====== Dataset extract ======

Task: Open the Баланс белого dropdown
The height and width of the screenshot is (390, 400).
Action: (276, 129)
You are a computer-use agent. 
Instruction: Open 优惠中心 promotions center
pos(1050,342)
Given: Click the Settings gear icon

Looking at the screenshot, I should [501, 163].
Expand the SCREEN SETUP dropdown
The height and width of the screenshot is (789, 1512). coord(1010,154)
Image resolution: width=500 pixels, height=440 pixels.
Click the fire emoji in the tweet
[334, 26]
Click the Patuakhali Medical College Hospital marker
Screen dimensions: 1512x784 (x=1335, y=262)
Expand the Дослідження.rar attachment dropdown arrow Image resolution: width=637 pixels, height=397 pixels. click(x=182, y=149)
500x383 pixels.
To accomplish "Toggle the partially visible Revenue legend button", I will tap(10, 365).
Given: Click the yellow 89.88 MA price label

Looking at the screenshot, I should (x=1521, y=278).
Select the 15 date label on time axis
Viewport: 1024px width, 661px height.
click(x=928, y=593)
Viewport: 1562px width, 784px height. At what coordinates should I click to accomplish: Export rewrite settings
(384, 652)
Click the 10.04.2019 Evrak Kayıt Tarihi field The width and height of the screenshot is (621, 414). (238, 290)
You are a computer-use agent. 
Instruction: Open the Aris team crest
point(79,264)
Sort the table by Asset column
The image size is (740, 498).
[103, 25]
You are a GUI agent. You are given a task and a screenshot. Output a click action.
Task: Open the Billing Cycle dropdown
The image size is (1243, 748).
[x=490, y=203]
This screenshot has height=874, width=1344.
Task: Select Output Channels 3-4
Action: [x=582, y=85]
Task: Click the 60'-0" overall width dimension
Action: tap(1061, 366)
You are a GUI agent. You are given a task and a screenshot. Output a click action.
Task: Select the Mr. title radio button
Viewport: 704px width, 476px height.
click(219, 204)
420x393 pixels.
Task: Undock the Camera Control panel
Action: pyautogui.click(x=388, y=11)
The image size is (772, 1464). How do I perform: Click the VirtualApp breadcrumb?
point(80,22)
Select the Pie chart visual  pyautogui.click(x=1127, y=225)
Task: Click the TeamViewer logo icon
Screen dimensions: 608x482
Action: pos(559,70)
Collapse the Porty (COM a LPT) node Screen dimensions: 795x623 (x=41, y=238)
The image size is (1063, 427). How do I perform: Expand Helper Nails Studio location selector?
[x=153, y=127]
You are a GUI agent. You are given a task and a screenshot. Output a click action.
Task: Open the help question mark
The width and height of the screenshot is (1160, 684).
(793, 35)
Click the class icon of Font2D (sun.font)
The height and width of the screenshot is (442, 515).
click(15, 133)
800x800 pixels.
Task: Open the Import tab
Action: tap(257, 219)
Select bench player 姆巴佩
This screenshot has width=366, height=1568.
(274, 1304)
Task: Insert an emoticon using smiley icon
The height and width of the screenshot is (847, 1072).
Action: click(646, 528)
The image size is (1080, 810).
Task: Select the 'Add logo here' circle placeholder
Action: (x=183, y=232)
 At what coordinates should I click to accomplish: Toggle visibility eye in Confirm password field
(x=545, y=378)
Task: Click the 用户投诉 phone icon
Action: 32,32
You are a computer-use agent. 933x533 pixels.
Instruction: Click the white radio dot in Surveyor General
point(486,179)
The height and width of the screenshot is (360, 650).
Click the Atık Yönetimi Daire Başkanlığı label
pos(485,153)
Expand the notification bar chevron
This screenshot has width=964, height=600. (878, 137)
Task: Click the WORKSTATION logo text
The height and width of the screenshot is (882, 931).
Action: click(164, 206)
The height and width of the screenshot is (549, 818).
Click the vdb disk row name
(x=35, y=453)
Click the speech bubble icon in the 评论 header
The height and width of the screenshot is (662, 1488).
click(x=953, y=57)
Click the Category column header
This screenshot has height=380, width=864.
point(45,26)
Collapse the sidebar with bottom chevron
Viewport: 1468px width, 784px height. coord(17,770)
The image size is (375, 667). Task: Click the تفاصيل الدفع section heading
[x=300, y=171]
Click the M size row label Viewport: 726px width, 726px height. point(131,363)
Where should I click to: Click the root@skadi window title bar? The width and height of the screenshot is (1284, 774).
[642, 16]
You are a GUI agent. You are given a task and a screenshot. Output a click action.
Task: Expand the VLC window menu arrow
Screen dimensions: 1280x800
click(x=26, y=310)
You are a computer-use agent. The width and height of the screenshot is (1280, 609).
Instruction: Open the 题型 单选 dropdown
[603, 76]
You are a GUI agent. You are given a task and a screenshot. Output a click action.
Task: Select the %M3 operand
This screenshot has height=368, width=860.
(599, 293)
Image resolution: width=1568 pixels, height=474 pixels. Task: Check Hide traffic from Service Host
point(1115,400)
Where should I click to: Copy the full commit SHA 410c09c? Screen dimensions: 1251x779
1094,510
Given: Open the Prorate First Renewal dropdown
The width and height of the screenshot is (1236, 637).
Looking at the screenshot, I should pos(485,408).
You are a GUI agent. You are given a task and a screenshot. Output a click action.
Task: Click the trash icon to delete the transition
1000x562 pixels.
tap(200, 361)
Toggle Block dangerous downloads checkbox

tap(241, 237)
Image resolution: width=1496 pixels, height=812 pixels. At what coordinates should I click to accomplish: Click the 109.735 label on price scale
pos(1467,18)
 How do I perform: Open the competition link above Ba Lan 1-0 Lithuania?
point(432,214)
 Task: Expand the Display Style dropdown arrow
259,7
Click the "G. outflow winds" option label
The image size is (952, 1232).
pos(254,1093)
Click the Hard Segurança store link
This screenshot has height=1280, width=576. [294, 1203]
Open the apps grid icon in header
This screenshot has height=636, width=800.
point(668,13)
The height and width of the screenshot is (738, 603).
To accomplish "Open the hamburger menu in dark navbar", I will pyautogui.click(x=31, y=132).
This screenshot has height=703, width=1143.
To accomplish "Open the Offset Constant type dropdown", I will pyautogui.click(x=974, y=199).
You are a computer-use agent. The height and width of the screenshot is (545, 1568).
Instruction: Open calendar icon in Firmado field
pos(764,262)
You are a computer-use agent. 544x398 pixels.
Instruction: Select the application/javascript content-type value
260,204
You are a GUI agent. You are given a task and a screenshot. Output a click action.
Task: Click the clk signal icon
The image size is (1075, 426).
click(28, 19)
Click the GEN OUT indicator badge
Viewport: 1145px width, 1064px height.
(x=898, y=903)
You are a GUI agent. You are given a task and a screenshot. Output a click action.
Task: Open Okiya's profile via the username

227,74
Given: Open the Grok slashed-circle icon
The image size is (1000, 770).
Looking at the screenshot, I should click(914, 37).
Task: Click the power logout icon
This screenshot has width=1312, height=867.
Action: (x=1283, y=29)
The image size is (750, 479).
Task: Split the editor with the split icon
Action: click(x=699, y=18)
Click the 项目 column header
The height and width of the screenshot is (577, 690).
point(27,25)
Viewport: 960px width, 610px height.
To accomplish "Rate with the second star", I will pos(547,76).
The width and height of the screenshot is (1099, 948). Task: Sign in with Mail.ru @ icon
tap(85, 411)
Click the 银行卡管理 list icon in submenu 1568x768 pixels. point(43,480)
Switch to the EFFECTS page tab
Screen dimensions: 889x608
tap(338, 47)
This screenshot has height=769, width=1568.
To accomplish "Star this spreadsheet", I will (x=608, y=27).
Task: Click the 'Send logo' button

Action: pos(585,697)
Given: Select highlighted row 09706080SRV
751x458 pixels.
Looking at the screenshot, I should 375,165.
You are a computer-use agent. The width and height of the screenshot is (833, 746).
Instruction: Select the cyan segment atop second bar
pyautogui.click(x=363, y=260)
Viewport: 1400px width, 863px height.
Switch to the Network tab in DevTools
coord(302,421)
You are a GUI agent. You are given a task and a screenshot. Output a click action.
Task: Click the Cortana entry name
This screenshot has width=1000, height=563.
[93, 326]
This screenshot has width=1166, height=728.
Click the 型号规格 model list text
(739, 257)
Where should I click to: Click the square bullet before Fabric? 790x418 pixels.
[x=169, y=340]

======

Problem details
Reproduce word for word the material above, beginning with the line that contains "Task: Select the Mr. title radio button" and ending with the line that contains "Task: Click the TeamViewer logo icon".

Response for this exercise
Task: Select the Mr. title radio button
Viewport: 704px width, 476px height.
click(219, 204)
420x393 pixels.
Task: Undock the Camera Control panel
Action: pyautogui.click(x=388, y=11)
The image size is (772, 1464). How do I perform: Click the VirtualApp breadcrumb?
point(80,22)
Select the Pie chart visual  pyautogui.click(x=1127, y=225)
Task: Click the TeamViewer logo icon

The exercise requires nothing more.